Thatcher remembered for paving way on climate politics
Sustainability professionals have largely paid tribute to the environmental legacy left by Baroness Margaret Thatcher in British politics following her death today at the age of 87.
"Britain's only green Prime Minister" was how eco-consultant Gareth Kane described her, saying she was the first political leader in the UK to warn openly of the dangers of climate change while also calling for a global treaty to address the issue.

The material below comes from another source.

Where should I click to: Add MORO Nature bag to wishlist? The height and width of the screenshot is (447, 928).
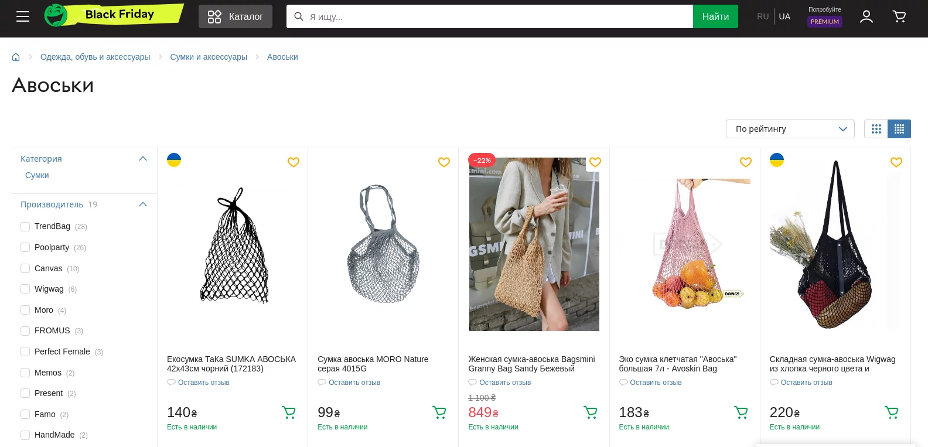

Writing in his blog on his company Terra Infirma's website, Kane referred to Thatcher's UN speech back in 1989 where she spoke of the "vast increase in the amount of carbon dioxide reaching the atmosphere" and predicted that the future consequences of this were "likely to be more fundamental and more widespread than anything we have known hitherto."
Kane also pointed to the fact that Thatcher set up the Met Office Hadley Centre for climate prediction and research in 1990, one of the UK's leading specialists in this field. Much of its work now informs policy going forward.

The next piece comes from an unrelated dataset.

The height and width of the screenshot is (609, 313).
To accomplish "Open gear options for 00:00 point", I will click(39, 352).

"The Green movement hates to admit it, but Mrs Thatcher set the ball rolling," he argued.
Kane's views were echoed by the BBC's environment & energy analyst Harrabin who tweeted that Thatcher had "legitimised the environment as a matter of mainstream political concern".
In 1988, a year before her famous UN speech, Thatcher was quoted as saying that the health of the economy and the health of the environment were "totally dependent upon each other" - a remark which some commentators believe the current government would do well to heed.
On twitter, Kyocera's head of CSR Tracey Rawling Church questioned: "If Baroness Thatcher was genuinely held in the esteem Tory tweeters claim, why have they abandoned her proactive stance on climate change?"
Meanwhile in response to Thatcher's efforts to negotiate a global convention on climate change, Greenpeace International's political director Daniel Mittler tweeted: "Makes you think, 'greenest ever' Cameron?".
However some observers questioned Thatcher's green credentials, believing she manipulated them to orchestrate the downfall of Britain's coal mining industry.
In later years, she appeared to backtrack on her earlier views and took a more sceptical approach by questioning some of the science behind global warming.
She also wrote in her last book Statecraft published in 2003, under a passage entitled 'Hot Air and Global Warming', that schemes to reduce CO2 emissions were futile, being both "costly and economically damaging".